Бэкон был первым из целого ряда интересующихся наукой философов, кто подчеркивал
важность индукции в противоположность дедукции. Как и большинство его последователей,
он попытался найти некий лучший вид индукции, чем то, что называется «индукция
через простое перечисление». Индукция через простое перечисление может быть проиллюстрирована
такой притчей. Жил однажды чиновник по переписи, который должен был переписать
фамилии всех домовладельцев в каком-то уэльсском селе. Первый, которого он спросил,
назвался Уильямом Уильямсом, то же было со вторым, третьим, четвертым... Наконец
он сказал себе: «Это утомительно, очевидно, все они Уильямы Уильямсы. Так я и
запишу их всех и буду свободен». Но он ошибся, так как все же был один человек
по имени Джон Джонс. Это показывает, что мы можем прийти к неправильным выводам,
если слишком безоговорочно поверим в индукцию через простое перечисление.
Бэкон верил, что есть метод, при помощи которого индукция сможет сделать нечто
большее, чем это. Он, например, хотел раскрыть природу теплоты, которая, как он
предполагал (и это правильно), состоит из быстрых и беспорядочных движений мельчайших
частиц тел. Его метод должен был привести к созданию таблиц горячих тел, холодных
тел и тел различной степени тепла. Он надеялся, что эти таблицы покажут, что некоторые
качества всегда присущи только горячим телам и отсутствуют в холодных, а в телах
с различной степенью тепла они присутствуют в различной степени. Применяя этот
метод, он надеялся установить общие законы, имеющие на первой ступени самую малую
степень общности. Из ряда таких законов он надеялся вывести закон второй степени
общности, и т. д. Предполагаемый закон должен быть испытан применением в новых
условиях; если бы он действовал и в этих условиях, он был бы подтвержден. Некоторые
примеры особенно ценны потому, что они дают нам возможность выбрать между двумя
теориями, каждая из которых возможна в той мере, в какой это касается предыдущих
наблюдений. Такие примеры называются «преимущественными примерами».
648
Бэкон не только презирал силлогизм, но недооценивал и математику, рассматривая
ее как недостаточно экспериментальную. Он с открытой враждой относился и к Аристотелю,
однако очень высоко ценил Демокрита. Хотя он не отрицал того, что природа служит
примером божественной цели, он отвергал любую примесь теологических объяснений
в фактическом исследовании явлений; он считал, что все нужно объяснять как необходимое
следствие действующих причин.
Он ценил свой метод за то, что тот показывал, как классифицировать наблюдаемые
факты, на которых должна базироваться наука. Мы не должны, говорит он, уподобляться
ни паукам, которые ткут нить из самих себя, ни муравьям, которые просто собирают,
а быть подобными пчелам, которые и собирают, и упорядочивают. В этом есть кое-что
несправедливое по отношению к муравьям, но зато это иллюстрирует мысль Бэкона.

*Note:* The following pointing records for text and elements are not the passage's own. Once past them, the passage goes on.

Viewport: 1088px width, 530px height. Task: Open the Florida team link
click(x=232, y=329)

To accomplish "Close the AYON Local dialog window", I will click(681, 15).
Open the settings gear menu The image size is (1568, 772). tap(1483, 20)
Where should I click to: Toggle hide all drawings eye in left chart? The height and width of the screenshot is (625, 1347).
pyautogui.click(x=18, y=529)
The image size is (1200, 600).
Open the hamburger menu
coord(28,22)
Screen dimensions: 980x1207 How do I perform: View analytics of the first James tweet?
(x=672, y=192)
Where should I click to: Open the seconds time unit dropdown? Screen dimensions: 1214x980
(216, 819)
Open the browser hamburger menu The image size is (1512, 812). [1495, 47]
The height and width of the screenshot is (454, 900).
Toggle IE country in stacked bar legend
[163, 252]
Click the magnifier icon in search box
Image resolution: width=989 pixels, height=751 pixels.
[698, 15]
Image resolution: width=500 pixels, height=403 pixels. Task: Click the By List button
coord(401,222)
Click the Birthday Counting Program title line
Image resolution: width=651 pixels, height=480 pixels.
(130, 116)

Одна из наиболее знаменитых частей философии Бэкона — это его перечисление
того, что он называет «идолами», под которыми подразумевает плохие привычки ума,
приводящие людей к ошибкам. Из них он перечисляет пять видов. «Идолами рода» являются
те, которые свойственны самой природе человека; в частности, он упоминает привычку
ожидания большего порядка, чем действительно можно найти в явлениях природы. «Идолы
пещеры» — это личные суеверия, присущие отдельному исследователю. «Идолы рынка»
— это те, которые связаны с тиранией слов. «Идолы театра» — это те, которые связаны
с общепринятыми системами мышления; из них, естественно, система мышления Аристотеля
и схоластов представляются наиболее заслуживающими внимания примерами.
Хотя именно наука интересовала Бэкона и хотя в целом его взгляд был научным,
он проглядел большую часть из того, что сделала наука его времени. Он отвергал
теорию Коперника, что было извинительно, поскольку сам Коперник не выдвинул ни
одного веского аргумента. Но Бэкона мог бы убедить Кеплер, чья «Новая астрономия»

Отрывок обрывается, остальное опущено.